Now that the propagation of safety-types seems to go smoothly it was time to dive into another subject: accessing the location of terms. In this case, the location of a term is defined as the location of the text in the original file that was parsed to that term. Since the strategy to annotate the AST with position-info is available in the standard libraries nowadays, it should be easy to access these locations and finally solve PSAT-91 right? Lets find out!
The first thing I did was to add a separate module to handle the low-level stuff of getting the location annotations. This module contains several getter-strategies that can retrieve, for example, the number of the start-line. The location info is captured in six different numbers: start-line, end-line, start-column, end-column, offset and length. A getter-strategy is available for all of them. Furthermore, the name of the file in which the term is defined can be retrieved.
Although these getter-strategies are useful, they are not meant to be called directly. I figured that the most common use of these functions would be reporting the values in some kind of (formatted) message. In order to capture this kind of behavior the strategy format-location-string(|message) is defined. This strategy takes a message with holes in the form of [STARTLINE] as parameter and fills these holes with values from the current term. A rather useful strategy if I say so myself.
To practice with this new piece of functionality I have added an extra option to the tool input-vector of the php-tools-project. This option allows the user to choose between the normal list, or the same list with line-numbers printed for each access. More information about this option and how to add an option yourself can be found here.
After this was done I moved to php-sat to make the output more concise. It was actually pretty easy to implement. The algorithm is nothing more then get-terms-with-annotations, make-nice-output. I actually spend more time on creating a test-setup for calling php-sat through a shell-script then on generating the more concise format. The only problem was that the adding of position-info everywhere interfered with the dynamic-rules. A few well-places rm-annotations where needed to fix this. Please let me know if you like the new output, or whether something should be added.
The next applications of the location info is the tracking of where untainted data enters an application. When a function is called with a parameter $foo which is tainted, it would be nice to show when it was tainted.

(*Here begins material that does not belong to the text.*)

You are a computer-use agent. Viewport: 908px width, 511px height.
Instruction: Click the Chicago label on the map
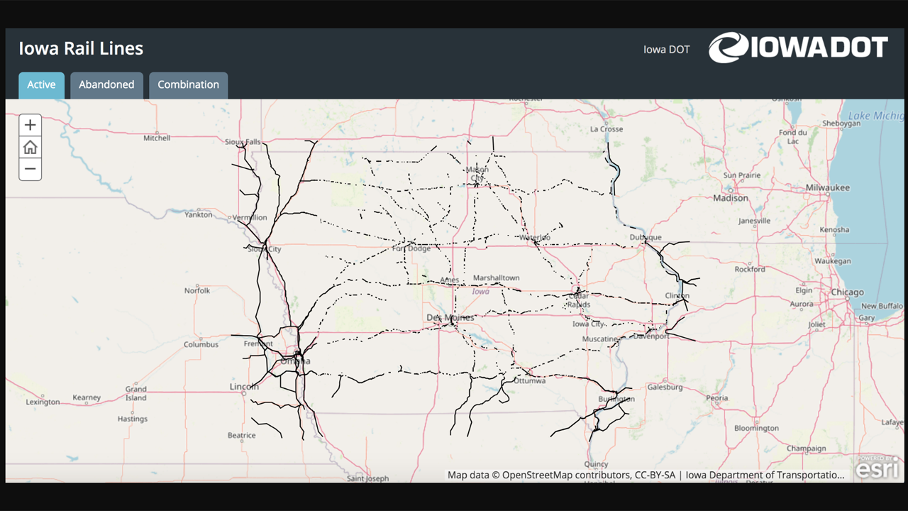847,292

I think this is not too difficult to add, but bugs always seem to lurk in 'I-think-it-is-easy-to-add'-features.
A last remark about locations is a small problem without an actual solution. Eventually php-sat must support function-calls. The algorithm to analyze function-calls is not complicated, but how can bug-patterns within a function be reported? A message before each call to this function? Within the file in which the function is defined? And what about cases in which one call is flagged and the other one isn't? And can we also handle object-creation in the same way? I haven't figured out how to handle this, so if you have any ideas please let me know.